UM
HOMEM QUASE MORTO
Clóvis Campêlo |
Respiro. Ainda estou vivo. Talvez seja um bom
sinal. Talvez seja apenas o indício de um sofrimento maior.
Afinal, o que pode querer um homem comum, de carne
e ossos, na véspera de completar sessenta anos de idade? Confesso que não
consigo imaginar! Nem mesmo me atrevo a fazer planos a longo prazo. Para quê? O
tempo e a morte não poupam ninguém. Sei disso muito bem e não me atrevo a
querer contrariá-los.
Mas, afinal, não era minha intenção falar sobre
isso ao iniciar esse texto. Sei que a vida é bela. E nesse percurso entre o
nascimento e a morte, até as pedras se encontram. Rolam e falam. Cantam. Tocam.
Pedras de toque. Não tenho do que reclamar. Escolhi o caminho e o trilhei. Com
todos os encantos e percalços. Fui, vi e venci. A mim, não cabe e nunca caberá
a nostalgia. Fiz revoluções e o novo sempre veio.
Tal qual o Rei Midas, soube transformar o óbvio em
ouro. Pura alquimia da imaginação.
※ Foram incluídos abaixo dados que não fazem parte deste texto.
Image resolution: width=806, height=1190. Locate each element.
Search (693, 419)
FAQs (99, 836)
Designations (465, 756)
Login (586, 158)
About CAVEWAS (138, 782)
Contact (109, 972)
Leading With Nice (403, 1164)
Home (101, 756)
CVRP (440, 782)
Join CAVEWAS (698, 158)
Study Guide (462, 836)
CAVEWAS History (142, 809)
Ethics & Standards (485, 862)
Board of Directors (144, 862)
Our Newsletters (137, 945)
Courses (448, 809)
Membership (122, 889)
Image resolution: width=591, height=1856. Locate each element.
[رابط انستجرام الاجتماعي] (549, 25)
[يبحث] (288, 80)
Também não me caberia nunca contestar os
sonhos alheios. Apenas os alimentei. Em dados momentos, conscientemente. Em
outros, nem tanto. Nem tudo depende da nossa própria vontade, eu sei. É um
emaranhado de circunstâncias. Tive a sorte de estar no lugar certo, na hora certa,
com a atitude adequada. A felicidade talvez seja isso.
Mas, aos quase setenta anos, bem que cabe uma
reflexão sobre isso. Tudo tem o seu preço e comigo não foi diferente. Pulei que
nem uma guariba, balancei o rabo que nem um boiola (coisa que nunca fui),
participei do banquete dos mendigos, fiz-me de insatisfeito. Imagem é tudo. E
cá com meus botões, funcionou. Hoje, quase setentão, não consigo disso me
livrar. Exigências do mercado? Com certeza! E não sou bobo para matar a galinha
dos ovos de ouro. Não a inventei, mas se caiu nas minhas mãos é minha, não a
largo fácil.
Muitos ficaram pelo caminhos. Não superaram as
pedras. Ou sonharam sonhos errados. Fui cuidadoso. Reciclei-me. Reinventei os
vícios, os ócios, os sócios. Funcionou. E ainda dizem que não cabem espertezas
na vida. Coitados!
Nunca abri mão, porém, da competência. Viver é
competir. Ainda mais numa sociedade de mercados. Impus-me, vendi-me,
superei-me, amadureci. Em todos os processos, porém, exercitei a consciência.
Acho-me até coerente. O inferno são os outros. Acredito nisso. Piamente.
Como será o fim? Para mim, pouco importa. Serei por
ele tragado. Aos outros é que caberá a tradução. Só espero que seja grandioso,
multicolorido, épico, transcendental, teatral. Mesmo que a consciência me traia,
em algum lugar do universo, estarei a observar o grande final.
Afinal, o espetáculo não pode parar.